The Bloc Quebecois welcomes the three main objectives set at the Auckland summit, namely, to go beyond rhetoric, to put principles into effect, and to show determination to stick to them.
These new objectives, set out at the Auckland summit, show how Canadian policy, in terms of these three goals-the promotion of human rights and democracy, foreign aid and international trade-is inconsistent. I would like to take this opportunity to point out to the government that it is really unfortunate that it has opted for not going beyond the rhetoric and not making its actions conform to a consistent and transparent policy.
The government chose not to actively promote human rights and democracy in order to be able to focus only on its commercial interests.
In a different connection, I would like to remind the House, and in particular our English speaking fellow citizens in Quebec, that a sovereign Quebec would wish to remain part of the Commonwealth. This commitment is quite natural, since it reflects the value of our British heritage and traditions. The English speaking community in Quebec must be reassured in this regard. Need I remind them again that the nationalists have many times undertaken to ensure that a sovereign Quebec would fulfil its responsibilities towards the English speaking minority in Quebec?
English speaking Quebecers, as we have said repeatedly, will continue to enjoy all the collective rights they already have. I hope that this is no longer an issue for English speaking Quebecers. The English culture is as vibrant as ever in Quebec and we are very proud of it. It is part of the rich collective heritage we want to preserve. Historically, English speaking Quebecers have played a great role in the growth and evolution of Quebec society and their contribution is greatly appreciated by all of us.
The fact that Canada, and indirectly Quebec, is a member of the Commonwealth reminds us that English is not the preserve of English speaking Quebecers. The majority of French speaking Quebecers use it too. That is a firm guarantee that English will survive and prosper in Quebec. Needless to say, English is a great cultural language, and there is no reason to believe it is threatened in any way.

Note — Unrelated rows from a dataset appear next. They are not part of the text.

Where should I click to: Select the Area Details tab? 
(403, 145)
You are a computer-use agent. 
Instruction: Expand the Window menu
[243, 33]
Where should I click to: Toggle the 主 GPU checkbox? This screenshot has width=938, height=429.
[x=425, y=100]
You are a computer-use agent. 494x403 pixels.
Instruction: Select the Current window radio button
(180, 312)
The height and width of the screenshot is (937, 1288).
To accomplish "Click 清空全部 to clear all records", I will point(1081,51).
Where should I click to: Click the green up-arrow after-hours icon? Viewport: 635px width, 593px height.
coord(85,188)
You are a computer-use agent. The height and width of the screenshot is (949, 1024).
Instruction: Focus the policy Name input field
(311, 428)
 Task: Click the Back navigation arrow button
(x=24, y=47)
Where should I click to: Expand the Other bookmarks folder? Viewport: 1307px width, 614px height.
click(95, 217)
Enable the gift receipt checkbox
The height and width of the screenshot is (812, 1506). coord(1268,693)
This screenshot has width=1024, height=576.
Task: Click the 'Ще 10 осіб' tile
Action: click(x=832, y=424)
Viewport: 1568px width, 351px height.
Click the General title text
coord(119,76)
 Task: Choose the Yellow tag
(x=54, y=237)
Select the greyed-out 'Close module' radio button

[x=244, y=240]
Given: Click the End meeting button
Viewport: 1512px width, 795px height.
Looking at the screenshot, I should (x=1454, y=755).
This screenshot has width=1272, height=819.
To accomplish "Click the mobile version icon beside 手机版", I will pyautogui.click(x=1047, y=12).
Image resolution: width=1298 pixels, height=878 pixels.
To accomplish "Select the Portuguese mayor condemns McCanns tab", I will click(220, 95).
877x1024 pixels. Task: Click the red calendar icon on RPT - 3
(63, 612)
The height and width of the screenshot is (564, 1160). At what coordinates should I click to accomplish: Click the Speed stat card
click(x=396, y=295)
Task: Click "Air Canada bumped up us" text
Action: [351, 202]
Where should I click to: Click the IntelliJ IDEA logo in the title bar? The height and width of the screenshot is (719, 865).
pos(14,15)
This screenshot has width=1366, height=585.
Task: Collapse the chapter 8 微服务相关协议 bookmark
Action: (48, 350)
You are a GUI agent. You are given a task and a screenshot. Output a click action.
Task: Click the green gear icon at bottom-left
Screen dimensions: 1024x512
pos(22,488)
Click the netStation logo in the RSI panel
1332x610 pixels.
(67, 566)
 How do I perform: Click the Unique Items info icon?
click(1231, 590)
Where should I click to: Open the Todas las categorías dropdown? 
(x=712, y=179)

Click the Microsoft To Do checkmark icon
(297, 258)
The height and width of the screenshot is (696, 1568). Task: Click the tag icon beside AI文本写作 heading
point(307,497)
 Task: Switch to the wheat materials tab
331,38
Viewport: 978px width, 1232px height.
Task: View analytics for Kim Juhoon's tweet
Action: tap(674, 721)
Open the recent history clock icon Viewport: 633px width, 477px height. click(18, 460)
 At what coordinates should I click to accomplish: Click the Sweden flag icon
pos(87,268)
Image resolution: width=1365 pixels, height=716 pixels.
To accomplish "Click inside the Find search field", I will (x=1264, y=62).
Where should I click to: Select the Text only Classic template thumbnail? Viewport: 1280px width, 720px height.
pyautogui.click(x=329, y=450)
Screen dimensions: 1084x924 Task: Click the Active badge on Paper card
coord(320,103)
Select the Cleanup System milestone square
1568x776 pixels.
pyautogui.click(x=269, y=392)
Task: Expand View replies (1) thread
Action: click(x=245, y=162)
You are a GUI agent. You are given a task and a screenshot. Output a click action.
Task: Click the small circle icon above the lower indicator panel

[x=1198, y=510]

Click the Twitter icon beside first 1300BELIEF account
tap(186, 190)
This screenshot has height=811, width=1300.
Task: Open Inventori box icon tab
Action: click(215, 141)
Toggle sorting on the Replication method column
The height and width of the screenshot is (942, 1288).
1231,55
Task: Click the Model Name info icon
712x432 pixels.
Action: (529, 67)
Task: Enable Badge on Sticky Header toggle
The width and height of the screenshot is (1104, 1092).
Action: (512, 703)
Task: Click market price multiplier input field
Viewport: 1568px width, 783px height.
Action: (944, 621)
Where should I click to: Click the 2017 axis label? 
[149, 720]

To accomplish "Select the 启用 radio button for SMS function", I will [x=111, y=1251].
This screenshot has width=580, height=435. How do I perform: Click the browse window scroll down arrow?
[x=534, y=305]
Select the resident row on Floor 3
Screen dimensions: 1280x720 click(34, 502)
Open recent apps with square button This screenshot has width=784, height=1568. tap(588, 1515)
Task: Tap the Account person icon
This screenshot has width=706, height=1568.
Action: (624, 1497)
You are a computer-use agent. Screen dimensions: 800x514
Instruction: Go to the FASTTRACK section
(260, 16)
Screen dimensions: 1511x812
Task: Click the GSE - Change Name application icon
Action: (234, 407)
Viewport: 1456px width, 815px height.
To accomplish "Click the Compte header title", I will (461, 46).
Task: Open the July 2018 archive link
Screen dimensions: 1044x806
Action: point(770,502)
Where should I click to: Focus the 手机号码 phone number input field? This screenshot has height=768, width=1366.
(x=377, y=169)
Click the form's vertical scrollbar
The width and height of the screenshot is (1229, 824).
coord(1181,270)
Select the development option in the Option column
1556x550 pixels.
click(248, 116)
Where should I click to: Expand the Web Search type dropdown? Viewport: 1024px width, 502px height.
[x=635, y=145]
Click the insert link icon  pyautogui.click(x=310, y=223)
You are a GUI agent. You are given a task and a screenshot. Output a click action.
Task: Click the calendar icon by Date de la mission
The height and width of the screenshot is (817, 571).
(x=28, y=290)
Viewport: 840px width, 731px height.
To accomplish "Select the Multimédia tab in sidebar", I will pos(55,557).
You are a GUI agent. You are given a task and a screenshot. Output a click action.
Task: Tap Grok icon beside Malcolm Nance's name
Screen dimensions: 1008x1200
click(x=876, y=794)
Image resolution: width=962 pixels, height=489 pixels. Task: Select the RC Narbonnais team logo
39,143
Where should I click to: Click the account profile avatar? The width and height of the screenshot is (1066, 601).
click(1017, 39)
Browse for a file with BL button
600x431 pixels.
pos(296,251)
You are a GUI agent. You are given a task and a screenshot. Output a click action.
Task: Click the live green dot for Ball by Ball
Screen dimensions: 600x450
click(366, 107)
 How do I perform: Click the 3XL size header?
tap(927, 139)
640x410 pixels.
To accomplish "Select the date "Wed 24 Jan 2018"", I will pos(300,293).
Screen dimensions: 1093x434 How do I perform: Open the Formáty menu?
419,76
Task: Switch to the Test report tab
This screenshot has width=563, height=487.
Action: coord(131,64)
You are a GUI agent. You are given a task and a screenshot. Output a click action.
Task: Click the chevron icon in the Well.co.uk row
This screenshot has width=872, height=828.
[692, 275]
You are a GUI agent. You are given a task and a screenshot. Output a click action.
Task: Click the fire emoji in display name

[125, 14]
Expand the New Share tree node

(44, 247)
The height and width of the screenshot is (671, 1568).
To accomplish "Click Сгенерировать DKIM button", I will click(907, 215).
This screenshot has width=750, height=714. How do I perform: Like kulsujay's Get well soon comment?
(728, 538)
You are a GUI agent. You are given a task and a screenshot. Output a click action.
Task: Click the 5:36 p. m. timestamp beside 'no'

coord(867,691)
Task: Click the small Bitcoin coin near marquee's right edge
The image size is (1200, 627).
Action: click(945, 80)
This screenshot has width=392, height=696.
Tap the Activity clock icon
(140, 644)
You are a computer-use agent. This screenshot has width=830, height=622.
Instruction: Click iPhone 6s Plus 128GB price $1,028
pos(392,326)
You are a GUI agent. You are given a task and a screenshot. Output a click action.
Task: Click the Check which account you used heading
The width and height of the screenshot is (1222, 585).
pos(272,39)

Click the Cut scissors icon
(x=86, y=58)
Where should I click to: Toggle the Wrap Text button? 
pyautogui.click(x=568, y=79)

Sovereignists have expressed a desire to remain part of the Commonwealth. This is not only a sign of respect for the contribution the English speaking community has made to the development of Quebec, but it is also the best demonstration of our will to live all together in our modern and outward looking society.
Why would it not be possible to extend that concept to include a larger partnership which would be in the best mutual interests of the rest of Canada and Quebec? This would be an opportunity to give a real meaning to the word partnership.